Pour regagner la confiance des consommateurs, l’industrie alimentaire doit cesser d’éviter les sujets sensibles et adopter une véritable transparence.
Le Centre canadien pour l’intégrité des aliments a récemment publié son rapport sur la confiance des consommateurs dans l’industrie alimentaire en général. Depuis 2016, le niveau de confiance avait atteint un niveau respectable, mais la donne a changé.
Selon son plus récent sondage, un nombre sans précédent de Canadiens croient désormais que l’industrie alimentaire va dans la mauvaise direction. Dans le même temps, la proportion de personnes qui ont confiance dans l’industrie a atteint son plus bas niveau depuis huit ans.
Près d’un tiers des Canadiens croient que l’industrie s’attaque aux mauvais problèmes. Même si cette question reste assez générale, elle soulève des questions pertinentes.
Les agriculteurs, quant à eux, continuent de bénéficier d’une sympathie considérable de la part des consommateurs. Mais cette sympathie se porte davantage sur les individus que sur leurs pratiques.
Les critiques concernant l’utilisation de pesticides et d’herbicides, le gaspillage du lait à la ferme, l’alimentation des vaches avec de l’huile de palme pour augmenter la teneur en matière grasse du beurre ou encore les enjeux liés au traitement éthique des animaux et de l’environnement restent omniprésents.
Les agriculteurs, souvent perçus comme victimes du système, se retrouvent soumis à la domination des multinationales imposant leurs produits et leurs lois. Mais à mesure que nous nous rapprochons du consommateur dans la chaîne alimentaire, le doute et le scepticisme deviennent évidents.
Les industriels de l’agroalimentaire font par exemple face à des critiques persistantes, notamment sur les produits « réfugiés » ou dits « ultra-transformés ». Même si ces entreprises innovent et proposent des produits de qualité, ces efforts ne semblent pas suffire à calmer la grogne.
Mais ce sont les détaillants alimentaires qui arrivent en tête sur l’échelle du doute et de la méfiance. Indépendants ou sous grandes enseignes, ils sont souvent accusés d’abus et de hausses de prix injustifiées.
Selon un indice de confiance développé par notre Laboratoire de Sciences Analytiques Agroalimentaires, près de 80 % des consommateurs estiment que les efforts des détaillants ne suffisent pas. Même lorsque ces accusations manquent de fondement solide, le ressentiment envers les détaillants persiste.
Les critiques des consommateurs visent souvent ce qu’ils connaissent et voient : les magasins, et non les champs ou les écuries, qui leur sont plus inconnus et plus éloignés. Mais face à ces perceptions, une question légitime se pose : que peut faire le secteur agroalimentaire pour regagner la confiance des Canadiens ?
Le problème fondamental réside dans le manque de compréhension mutuelle.
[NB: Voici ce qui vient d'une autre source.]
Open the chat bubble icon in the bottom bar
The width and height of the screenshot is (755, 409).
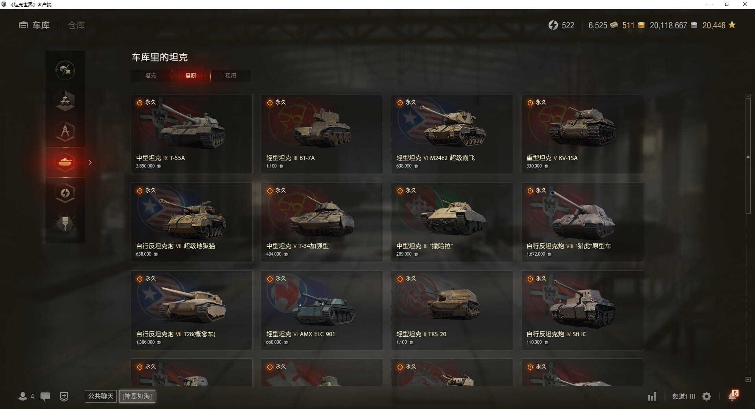click(45, 396)
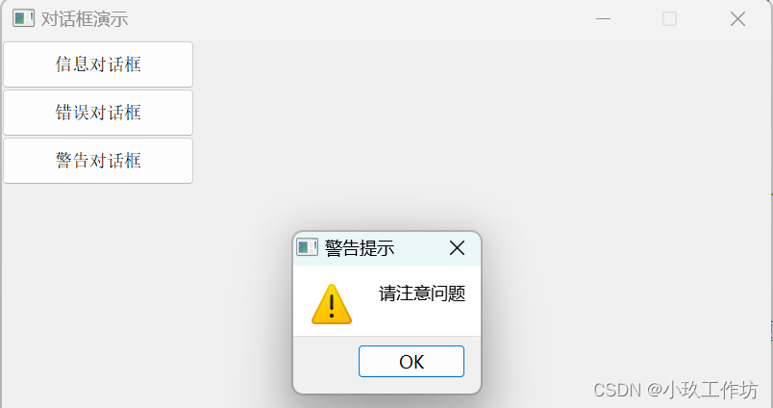Viewport: 773px width, 408px height.
Task: Click the @小玖工作坊 author watermark
Action: click(x=702, y=390)
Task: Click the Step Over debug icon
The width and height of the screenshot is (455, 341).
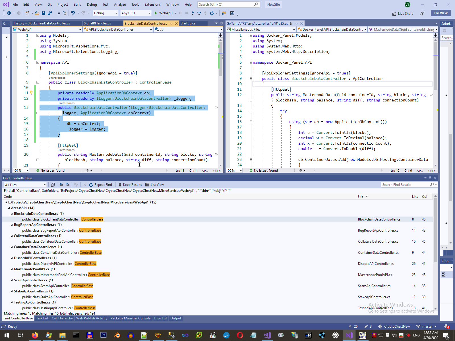Action: pyautogui.click(x=199, y=13)
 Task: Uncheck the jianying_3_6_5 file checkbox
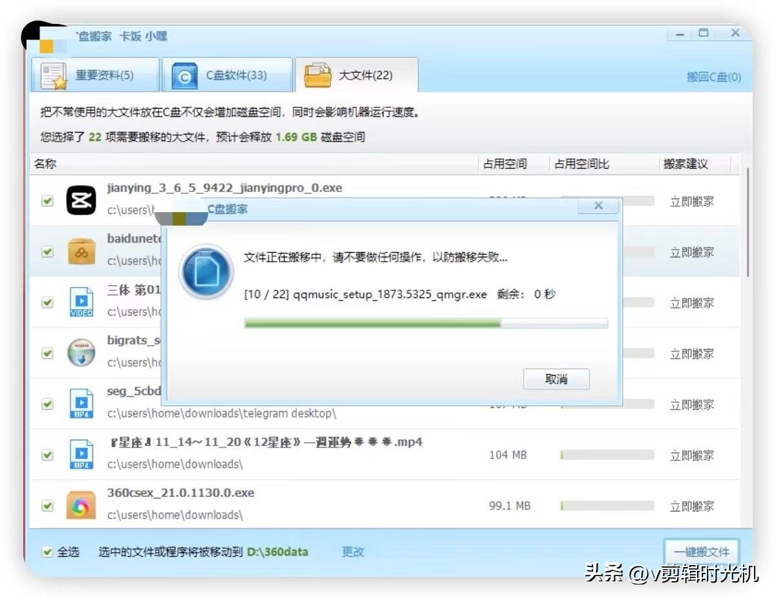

Si l’industrie veut être mieux comprise, elle doit également mieux comprendre les consommateurs, en particulier les jeunes générations. La génération Y et la génération Z représentent désormais 19,8 millions de personnes au Canada, soit plus de 50 % de la population.
Cependant, un défi tout aussi important réside dans le secteur alimentaire. Lorsqu’on assiste à des congrès et conférences organisés par l’industrie, on constate souvent une réticence à aborder certains sujets sensibles.
Les orateurs s’adressent parfois à leur public avec des discours complaisants, ou sont limités par des sponsors qui évitent les discussions sur des questions cruciales telles que la gestion de l’offre ou le marché du carbone.
Cette culture de l’évitement doit cesser. Si l’industrie veut restaurer la confiance, elle doit briser ces tabous et se permettre de penser différemment.
Les comités d’organisation et les intervenants doivent cesser de marcher sur des œufs, ce qui risque de nuire à l’innovation et au leadership.
Il est temps pour le secteur agroalimentaire de se regarder dans le miroir et d’entamer une réflexion approfondie sur ses pratiques. Parce que regagner la confiance des consommateurs est non seulement possible, mais essentiel pour l’avenir du secteur.